2.2. Keluaran Maternal Pada Preeklamsi Preeklamsi merupakan masalah obstetrik utama yang mengarah pada morbiditas dan mortalitas maternal dan perinatal di seluruh utama, terutama di negara-negara sedang berkembang. Keluaran maternal dan perinatal pada preeklamsi bergantung pada satu atau lebih faktor berikut : usia gestasi saat onset preeklamsi dan saat persalinan, keparahan penyakit, kualitas manajemen penyakit, adanya kehamilan kembar, dan adanya faktor komorbid atau penyakit sebelumnya misalnya diabetes pregestasional, penyakit ginjal, dan trombofilia. Secara umum, keluaran maternal dan perinatal biasanya lebih baik pada wanita dengan preeklamsi ringan yang muncul saat usia gestasi di atas 36 minggu. Sebaliknya, morbiditas dan mortalitas maternal dan perinatal meningkat pada saat onset preeklamsi di bawah 33 minggu usia gestasi, pada wanita dengan penyakit medis sebelumnya, dan pada mereka yang berada di negara-negara sedang berkembang (Sibai & Dekker, 2005). Beberapa keluaran maternal, baik akut maupun jangka panjang, yang dapat muncul sebagai komplikasi pada preeklamsi dapat dilihat pada tabel berikut. Tabel 2.3. Keluaran Maternal Pada Preeklamsi Akut Jangka Panjang Sindrom HELLP Hipertensi kronik Edema pulmonum/aspirasi Diabetes mellitus Solusio plasenta Gagal ginjal kronik Gagal ginjal akut Penyakit arteri koroner Eklampsia Defisit neurologik Sindrom distres pernapasan Kematian Perdarahan/ruptur hepar Stroke Kematian Sumber : Maternal Mortality from Preeclampsia/Eclampsia (Semin Perinatol 36:56-59, 2012).

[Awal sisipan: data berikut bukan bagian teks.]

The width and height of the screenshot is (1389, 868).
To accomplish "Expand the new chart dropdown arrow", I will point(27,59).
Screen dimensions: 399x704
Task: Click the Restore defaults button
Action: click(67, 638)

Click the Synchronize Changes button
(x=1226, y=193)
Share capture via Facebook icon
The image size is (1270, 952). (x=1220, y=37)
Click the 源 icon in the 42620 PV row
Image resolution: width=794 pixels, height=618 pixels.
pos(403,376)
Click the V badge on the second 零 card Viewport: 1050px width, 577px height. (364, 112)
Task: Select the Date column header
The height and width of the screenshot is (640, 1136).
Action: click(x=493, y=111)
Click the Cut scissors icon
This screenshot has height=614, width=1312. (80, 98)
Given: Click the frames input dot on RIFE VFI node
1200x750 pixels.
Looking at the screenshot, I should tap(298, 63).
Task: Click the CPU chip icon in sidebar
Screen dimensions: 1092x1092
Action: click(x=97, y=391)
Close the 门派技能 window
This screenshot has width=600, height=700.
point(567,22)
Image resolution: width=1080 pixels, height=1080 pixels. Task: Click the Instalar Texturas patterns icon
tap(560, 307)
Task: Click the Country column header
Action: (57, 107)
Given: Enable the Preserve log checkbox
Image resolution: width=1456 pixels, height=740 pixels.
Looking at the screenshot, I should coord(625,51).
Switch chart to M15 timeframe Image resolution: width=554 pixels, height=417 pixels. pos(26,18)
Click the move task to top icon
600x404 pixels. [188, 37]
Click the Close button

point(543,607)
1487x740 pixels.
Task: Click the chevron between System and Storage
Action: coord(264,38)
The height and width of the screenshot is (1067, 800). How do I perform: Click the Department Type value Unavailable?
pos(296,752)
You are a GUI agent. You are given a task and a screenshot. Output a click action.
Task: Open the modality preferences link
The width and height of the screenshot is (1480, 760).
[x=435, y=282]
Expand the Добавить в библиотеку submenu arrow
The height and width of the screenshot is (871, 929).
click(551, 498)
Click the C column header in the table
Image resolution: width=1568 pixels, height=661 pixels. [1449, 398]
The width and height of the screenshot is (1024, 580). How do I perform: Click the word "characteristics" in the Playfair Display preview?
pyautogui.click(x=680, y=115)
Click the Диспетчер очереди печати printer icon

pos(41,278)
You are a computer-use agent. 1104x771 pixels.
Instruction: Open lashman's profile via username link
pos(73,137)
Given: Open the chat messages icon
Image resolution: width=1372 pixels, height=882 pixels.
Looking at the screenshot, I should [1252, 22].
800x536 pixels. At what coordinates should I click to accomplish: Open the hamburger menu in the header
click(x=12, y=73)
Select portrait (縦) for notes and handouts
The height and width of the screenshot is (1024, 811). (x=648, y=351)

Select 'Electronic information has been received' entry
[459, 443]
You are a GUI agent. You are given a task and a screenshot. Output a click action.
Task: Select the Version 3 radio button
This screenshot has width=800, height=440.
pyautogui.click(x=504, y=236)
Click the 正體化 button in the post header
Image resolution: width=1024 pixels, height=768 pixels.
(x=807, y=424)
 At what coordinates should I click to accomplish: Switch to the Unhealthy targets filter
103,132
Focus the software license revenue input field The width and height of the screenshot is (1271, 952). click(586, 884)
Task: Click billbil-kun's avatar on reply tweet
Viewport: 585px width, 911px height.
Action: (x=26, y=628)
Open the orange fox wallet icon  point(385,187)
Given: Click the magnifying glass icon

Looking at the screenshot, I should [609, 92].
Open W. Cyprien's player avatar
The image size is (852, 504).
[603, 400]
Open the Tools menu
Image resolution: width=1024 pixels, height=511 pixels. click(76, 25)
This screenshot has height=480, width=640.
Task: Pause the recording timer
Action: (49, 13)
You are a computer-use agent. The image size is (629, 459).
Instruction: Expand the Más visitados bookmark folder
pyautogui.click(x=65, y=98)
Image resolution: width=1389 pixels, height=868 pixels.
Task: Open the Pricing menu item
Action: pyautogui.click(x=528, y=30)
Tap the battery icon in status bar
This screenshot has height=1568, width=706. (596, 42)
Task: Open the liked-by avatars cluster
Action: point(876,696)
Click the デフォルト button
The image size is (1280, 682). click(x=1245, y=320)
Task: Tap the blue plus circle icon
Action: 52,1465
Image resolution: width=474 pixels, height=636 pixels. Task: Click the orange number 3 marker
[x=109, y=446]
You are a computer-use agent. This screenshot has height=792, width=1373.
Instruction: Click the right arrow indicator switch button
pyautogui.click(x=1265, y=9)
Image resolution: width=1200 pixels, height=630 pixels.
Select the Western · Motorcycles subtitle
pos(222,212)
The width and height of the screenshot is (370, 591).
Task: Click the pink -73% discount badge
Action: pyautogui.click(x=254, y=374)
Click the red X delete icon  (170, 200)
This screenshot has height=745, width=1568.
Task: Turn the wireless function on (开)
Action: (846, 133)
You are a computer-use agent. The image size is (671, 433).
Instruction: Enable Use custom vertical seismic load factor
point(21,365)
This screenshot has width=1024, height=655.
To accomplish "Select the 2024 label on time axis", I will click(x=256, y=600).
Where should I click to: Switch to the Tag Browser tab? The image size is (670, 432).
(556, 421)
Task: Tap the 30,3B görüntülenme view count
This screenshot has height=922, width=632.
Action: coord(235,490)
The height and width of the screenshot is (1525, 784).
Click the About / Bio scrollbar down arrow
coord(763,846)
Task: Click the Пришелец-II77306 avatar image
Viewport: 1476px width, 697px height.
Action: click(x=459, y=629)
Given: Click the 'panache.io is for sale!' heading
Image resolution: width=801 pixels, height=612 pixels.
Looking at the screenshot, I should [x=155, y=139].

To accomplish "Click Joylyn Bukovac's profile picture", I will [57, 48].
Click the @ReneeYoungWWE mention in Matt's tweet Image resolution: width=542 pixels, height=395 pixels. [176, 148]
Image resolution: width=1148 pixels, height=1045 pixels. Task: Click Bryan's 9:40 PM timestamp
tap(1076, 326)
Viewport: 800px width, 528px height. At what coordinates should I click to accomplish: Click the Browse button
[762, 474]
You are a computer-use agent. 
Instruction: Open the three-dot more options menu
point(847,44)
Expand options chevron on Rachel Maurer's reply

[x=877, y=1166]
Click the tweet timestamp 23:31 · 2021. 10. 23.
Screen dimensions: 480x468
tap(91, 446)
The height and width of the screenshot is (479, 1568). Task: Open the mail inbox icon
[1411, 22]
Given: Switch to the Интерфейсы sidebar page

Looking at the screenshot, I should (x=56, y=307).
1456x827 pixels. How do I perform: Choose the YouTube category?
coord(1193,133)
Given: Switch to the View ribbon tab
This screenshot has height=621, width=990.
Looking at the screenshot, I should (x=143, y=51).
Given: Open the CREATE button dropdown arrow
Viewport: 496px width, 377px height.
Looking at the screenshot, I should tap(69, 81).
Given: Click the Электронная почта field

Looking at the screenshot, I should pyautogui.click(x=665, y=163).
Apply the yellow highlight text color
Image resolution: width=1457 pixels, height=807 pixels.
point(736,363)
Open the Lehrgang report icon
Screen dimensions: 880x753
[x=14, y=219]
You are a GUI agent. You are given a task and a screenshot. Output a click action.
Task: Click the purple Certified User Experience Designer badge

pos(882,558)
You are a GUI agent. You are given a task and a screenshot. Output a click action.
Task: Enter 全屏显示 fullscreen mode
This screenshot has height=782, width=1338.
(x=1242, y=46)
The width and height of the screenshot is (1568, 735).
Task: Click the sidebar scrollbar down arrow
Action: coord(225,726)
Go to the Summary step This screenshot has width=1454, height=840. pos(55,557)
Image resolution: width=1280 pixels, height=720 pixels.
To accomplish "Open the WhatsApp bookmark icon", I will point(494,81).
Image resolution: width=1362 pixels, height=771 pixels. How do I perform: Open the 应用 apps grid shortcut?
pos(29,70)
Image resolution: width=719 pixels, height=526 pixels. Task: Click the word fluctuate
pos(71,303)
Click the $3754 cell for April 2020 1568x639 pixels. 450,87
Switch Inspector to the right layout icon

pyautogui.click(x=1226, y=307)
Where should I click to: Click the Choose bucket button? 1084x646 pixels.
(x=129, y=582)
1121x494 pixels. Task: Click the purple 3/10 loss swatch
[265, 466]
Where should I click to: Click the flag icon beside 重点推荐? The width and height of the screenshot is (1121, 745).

2.3. Keluaran Perinatal Masalah utama berkaitan dengan keluaran perinatal adalah angka mortalitas yang tinggi, IUGR (intrauterine growth restriction), dan meningkatnya morbiditas neonatus karena persalinan prematur. Menurut Sibai (2005) beberapa komplikasi preeklampsia pada perinatal yaitu prematuritas (15-67%), pertumbuhan janin terhambat (10-25%), cedera hipoksia-neurologik (<1%), kematian perinatal (1-2%), dan morbiditas kardiovaskular jangka panjang yang berhubungan dengan BBLR (fetal origin adult disease). Faktor utama yang berperan pada keluaran perinatal yang buruk adalah insufisiensi uteroplasental, solusio plasenta, dan masa gestasi yang pendek. Juga ditekankan bahwa tingkat keparahan penyakit yang dialami oleh ibu, misalnya derajat hipertensinya, proteinuria yang meningkat, atau adanya sindrom HELLP, juga memberi pengaruh pada keluaran perinatal. Proteinuria yang berat, meskipun tidak menjadi penanda tunggal keluaran perinatal yang buruk, telah diketahui berkaitan dengan preeklampsia yang muncul lebih awal dan persalinan pada usia gestasi yang lebih dini, yang memperburuk komplikasi pada neonatus. Sindrom HELLP berkaitan dengan morbiditas dan mortalitas maternal yang meningkat; angka kematian perinatal yang tinggi (200-400 dalam 1000 kelahiran); dan meningkatnya insidens dari solusio plasenta, distres fetus, dan IUGR. Mortalitas Mortalitas perinatal berkisar antara 59/1000 kelahiran di negara-negara berkembang hingga 300/1000 kelahiran di negara dengan pendapatan rendah. Pada preeklampsia berat dini yang muncul pada usia gestasi 24-34 minggu, angka kematian lebih dari 200/1000 kelahiran dan lebih tinggi lagi pada preeklampsia berat yang muncul pada usia gestasi kurang dari 24 minggu, yakni lebih dari 800/1000 kelahiran. Mortalitas perinatal meningkat pada bayi yang mengalami asfiksia ataupun IUGR. Angka lahir mati (stillbirth) pada preeklampsia diperkirakan antara 9-51/1000 kelahiran. Berdasarkan data Riskesdas 2007, hipertensi maternal menjadi

penyebab utama lahir mati di Indonesia, yakni 23,6% dari 75 kasus lahir mati pada tahun tersebut. IUGR (Intrauterine Growth Restriction) / PJT (Pertumbuhan Janin Terhambat) Komplikasi ini merupakan masalah yang paling banyak diperhatikan. Meskipun hubungan antara IUGR dan preeklampsia masih kontroversial, insidens bayi yang kecil untuk masa kehamilan (KMK) cukup tinggi, berkisar antara 15-50%. Prematuritas Preeklampsia merupakan salah satu indikasi paling sering untuk persalinan prematur sehingga angka bayi prematur tinggi untuk kasus ini. Prematuritas pada dasarnya berpengaruh pada mortalitas dan morbiditas neonatus, dan bayi-bayi prematur yang lahir dari wanita dengan preeklampsia merupakan masalah utama karena bukti-bukti kuat menunjukkan bahwa bayi-bayi ini terpajan dengan stres oksidatif yang tinggi, yang diketahui terlibat dalam patogenesis penyakit-penyakit serius pada neonatus.